Quelques années plus tard (1890-1900), la construction du chemin de fer progresse vers le Nord de l’Ontario. Plusieurs lignes ferroviaires sont développées par différentes compagnies (Northern Ontario Railway, axe Nord-Sud et National Transcontinental, axe Est-Ouest). La même logique se reproduit : des gisements de minerai sont découverts à Timmins, Cobalt-Kirkland Lake, Kapuskasing, etc. Là encore, les Canadiens français fondent des paroisses bien organisées. Ils travaillent dans les mines ou reproduisent le cycle agro-forestier traditionnel.

Alors que la construction des voies ferrées se poursuit vers l’Ouest et que la Confédération canadienne prend la forme du Canada actuel (la Saskatchewan et l’Alberta s’y joignent en 1905), le même cycle se reproduit : des familles s’installent de plus en plus à l’Ouest. La plupart des localités aux noms francophones mentionnées dans le chapitre de géographie (chapitre 4)  datent de la fin du XIXe siècle ou du début du XXe siècle.

 

 

Citation

Gabrielle Roy © Archives Canada, NL-17530

La romancière Gabrielle Roy (1909-1983) est née et a grandi à Saint-Boniface, village francophone (aujourd’hui quartier francophone de Winnipeg) où elle enseignait dans des écoles primaires. Son dernier livre inachevé, La détresse et l’enchanté inachevé, est son autobiographie.

Cet extrait au sujet de son enfance parle de son sentiment de minorisation quand elle parlait en français dans un lieu public, mais témoigne aussi du fait que les villes du Nord du Québec et de l’Ontario, et de tout l’Ouest étaient en train de se bâtir grâce à des milliers d’immigrants de toutes langues.
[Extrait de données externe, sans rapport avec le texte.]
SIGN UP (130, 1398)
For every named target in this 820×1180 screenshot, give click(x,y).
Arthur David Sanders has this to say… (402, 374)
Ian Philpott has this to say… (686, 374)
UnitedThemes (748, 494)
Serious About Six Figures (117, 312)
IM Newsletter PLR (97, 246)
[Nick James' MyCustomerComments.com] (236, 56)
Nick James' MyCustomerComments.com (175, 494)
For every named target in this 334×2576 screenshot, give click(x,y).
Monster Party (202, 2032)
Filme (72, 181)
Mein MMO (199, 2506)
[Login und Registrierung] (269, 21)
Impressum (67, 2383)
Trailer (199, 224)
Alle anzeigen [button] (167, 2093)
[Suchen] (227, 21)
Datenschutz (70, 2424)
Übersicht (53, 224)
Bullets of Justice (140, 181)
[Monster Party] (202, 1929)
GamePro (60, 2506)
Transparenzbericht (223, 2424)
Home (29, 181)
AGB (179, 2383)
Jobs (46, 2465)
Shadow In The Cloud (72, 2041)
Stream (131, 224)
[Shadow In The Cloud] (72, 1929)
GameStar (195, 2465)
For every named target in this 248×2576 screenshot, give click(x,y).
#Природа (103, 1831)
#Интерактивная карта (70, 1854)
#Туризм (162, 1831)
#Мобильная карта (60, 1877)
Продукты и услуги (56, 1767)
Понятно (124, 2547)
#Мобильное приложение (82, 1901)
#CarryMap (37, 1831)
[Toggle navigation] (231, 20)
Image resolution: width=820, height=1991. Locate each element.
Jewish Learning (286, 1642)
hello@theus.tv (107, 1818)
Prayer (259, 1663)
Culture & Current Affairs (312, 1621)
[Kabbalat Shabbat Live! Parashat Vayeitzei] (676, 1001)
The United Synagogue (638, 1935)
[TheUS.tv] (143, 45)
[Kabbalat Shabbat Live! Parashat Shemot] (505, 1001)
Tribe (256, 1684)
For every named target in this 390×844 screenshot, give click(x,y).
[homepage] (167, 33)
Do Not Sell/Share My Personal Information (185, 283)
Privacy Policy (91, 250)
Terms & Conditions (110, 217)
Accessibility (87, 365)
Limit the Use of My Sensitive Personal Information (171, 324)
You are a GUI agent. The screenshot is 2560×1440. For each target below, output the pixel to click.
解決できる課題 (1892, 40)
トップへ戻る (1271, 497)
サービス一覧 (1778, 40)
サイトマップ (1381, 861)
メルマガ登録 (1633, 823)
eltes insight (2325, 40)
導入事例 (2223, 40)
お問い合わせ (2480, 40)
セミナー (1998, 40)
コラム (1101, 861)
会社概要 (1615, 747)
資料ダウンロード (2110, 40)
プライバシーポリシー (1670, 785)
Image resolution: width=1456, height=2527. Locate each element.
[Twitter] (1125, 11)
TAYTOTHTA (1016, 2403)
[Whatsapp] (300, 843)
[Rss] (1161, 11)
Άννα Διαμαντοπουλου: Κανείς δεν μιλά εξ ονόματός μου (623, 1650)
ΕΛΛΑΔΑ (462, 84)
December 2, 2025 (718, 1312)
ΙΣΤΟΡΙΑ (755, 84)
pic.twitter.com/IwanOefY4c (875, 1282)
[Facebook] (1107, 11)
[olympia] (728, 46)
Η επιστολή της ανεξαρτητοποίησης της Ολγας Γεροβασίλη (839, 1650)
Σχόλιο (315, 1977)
« Cette humiliation de voir quelqu’un se retourner sur moi qui parlais français dans une rue de Winnipeg, je l’ai tant de fois éprouvée au cours de mon enfance que je ne savais plus que c’était de l’humiliation. Au reste, je m’étais moi-même retournée fréquemment sur quelque immigrant au doux parler slave ou à l’accent nordique. Si bien que j’avais fini par trouver naturel, je suppose, que tous, plus ou moins, nous nous sentions étrangers les uns chez les autres, avant d’en venir à me dire que, si tous nous l’étions, personne ne l’était donc plus. »

Gabrielle Roy, La détresse et l’enchantement, 1984, p. 13.

4.6. Synthèse sur la diaspora canadienne-française

Jusqu’à la fin des années 1960, ces lieux forment « la grande famille canadienne-française » et des organismes entretiennent les liens entre les différentes parties. L’Église catholique joue un rôle important. Mais il y a aussi des reportages à la radio, dans les journaux et à la télévision pour apprendre à connaître les autres régions. Il y a aussi des organismes culturels, des échanges de jeunes pendant l’été, et d’autres institutions telles que :

  • Le Conseil de la vie française en Amérique (CVFA, 1937-2007)
  • Les clubs Richelieu présents dans tous les villages et villes francophones (équivalent francophone des club Lions ou Kiwanis)
  • Au Québec, la société Saint-Jean-Baptiste (fondée en 1834 et qui existe toujours) milite pour la promotion de la langue française et de la culture canadienne-française, puis québécoise.

Citation

Le romancier québécois Jacques Ferron parodie ironiquement ces initiatives. Dans son conte « La vache morte du canyon » qui se passe en Alberta, il invente ainsi le « Comité de la Survivance de l’agonie française en Amérique » (Contes du pays incertain, 1962).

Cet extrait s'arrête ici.